**DIRECTIONS:**
The records below need to be copied in full. Match them exactly.

**PROVIDED RECORDS:**
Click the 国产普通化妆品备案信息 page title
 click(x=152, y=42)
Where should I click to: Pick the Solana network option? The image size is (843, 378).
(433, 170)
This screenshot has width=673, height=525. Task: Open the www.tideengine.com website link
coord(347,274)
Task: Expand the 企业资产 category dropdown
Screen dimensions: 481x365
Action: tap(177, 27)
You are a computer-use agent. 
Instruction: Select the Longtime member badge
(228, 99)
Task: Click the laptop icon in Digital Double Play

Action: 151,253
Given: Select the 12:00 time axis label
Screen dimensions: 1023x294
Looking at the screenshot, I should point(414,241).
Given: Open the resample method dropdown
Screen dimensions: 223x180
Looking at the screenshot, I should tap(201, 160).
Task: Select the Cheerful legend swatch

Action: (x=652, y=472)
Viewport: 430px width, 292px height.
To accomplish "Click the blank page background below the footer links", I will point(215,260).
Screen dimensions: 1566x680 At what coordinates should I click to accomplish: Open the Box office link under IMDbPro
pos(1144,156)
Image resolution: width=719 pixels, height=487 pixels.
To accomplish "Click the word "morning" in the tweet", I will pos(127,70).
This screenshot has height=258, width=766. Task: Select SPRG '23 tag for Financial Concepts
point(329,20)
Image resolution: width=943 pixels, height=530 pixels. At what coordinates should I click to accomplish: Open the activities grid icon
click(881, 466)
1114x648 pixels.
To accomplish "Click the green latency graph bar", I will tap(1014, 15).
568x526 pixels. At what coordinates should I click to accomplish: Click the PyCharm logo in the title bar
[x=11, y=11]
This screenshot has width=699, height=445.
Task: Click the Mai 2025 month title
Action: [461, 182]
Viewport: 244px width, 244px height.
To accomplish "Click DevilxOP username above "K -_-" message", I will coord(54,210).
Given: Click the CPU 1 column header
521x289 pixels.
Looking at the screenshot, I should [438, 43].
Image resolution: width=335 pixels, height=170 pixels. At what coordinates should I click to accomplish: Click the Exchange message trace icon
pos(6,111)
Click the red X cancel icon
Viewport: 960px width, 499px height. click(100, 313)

**RESULT OF THIS EXERCISE:**
Click the 国产普通化妆品备案信息 page title
 click(x=152, y=42)
Where should I click to: Pick the Solana network option? The image size is (843, 378).
(433, 170)
This screenshot has width=673, height=525. Task: Open the www.tideengine.com website link
coord(347,274)
Task: Expand the 企业资产 category dropdown
Screen dimensions: 481x365
Action: tap(177, 27)
You are a computer-use agent. 
Instruction: Select the Longtime member badge
(228, 99)
Task: Click the laptop icon in Digital Double Play

Action: 151,253
Given: Select the 12:00 time axis label
Screen dimensions: 1023x294
Looking at the screenshot, I should point(414,241).
Given: Open the resample method dropdown
Screen dimensions: 223x180
Looking at the screenshot, I should tap(201, 160).
Task: Select the Cheerful legend swatch

Action: (x=652, y=472)
Viewport: 430px width, 292px height.
To accomplish "Click the blank page background below the footer links", I will point(215,260).
Screen dimensions: 1566x680 At what coordinates should I click to accomplish: Open the Box office link under IMDbPro
pos(1144,156)
Image resolution: width=719 pixels, height=487 pixels.
To accomplish "Click the word "morning" in the tweet", I will pos(127,70).
This screenshot has height=258, width=766. Task: Select SPRG '23 tag for Financial Concepts
point(329,20)
Image resolution: width=943 pixels, height=530 pixels. At what coordinates should I click to accomplish: Open the activities grid icon
click(881, 466)
1114x648 pixels.
To accomplish "Click the green latency graph bar", I will tap(1014, 15).
568x526 pixels. At what coordinates should I click to accomplish: Click the PyCharm logo in the title bar
[x=11, y=11]
This screenshot has width=699, height=445.
Task: Click the Mai 2025 month title
Action: [461, 182]
Viewport: 244px width, 244px height.
To accomplish "Click DevilxOP username above "K -_-" message", I will coord(54,210).
Given: Click the CPU 1 column header
521x289 pixels.
Looking at the screenshot, I should [438, 43].
Image resolution: width=335 pixels, height=170 pixels. At what coordinates should I click to accomplish: Click the Exchange message trace icon
pos(6,111)
Click the red X cancel icon
Viewport: 960px width, 499px height. click(100, 313)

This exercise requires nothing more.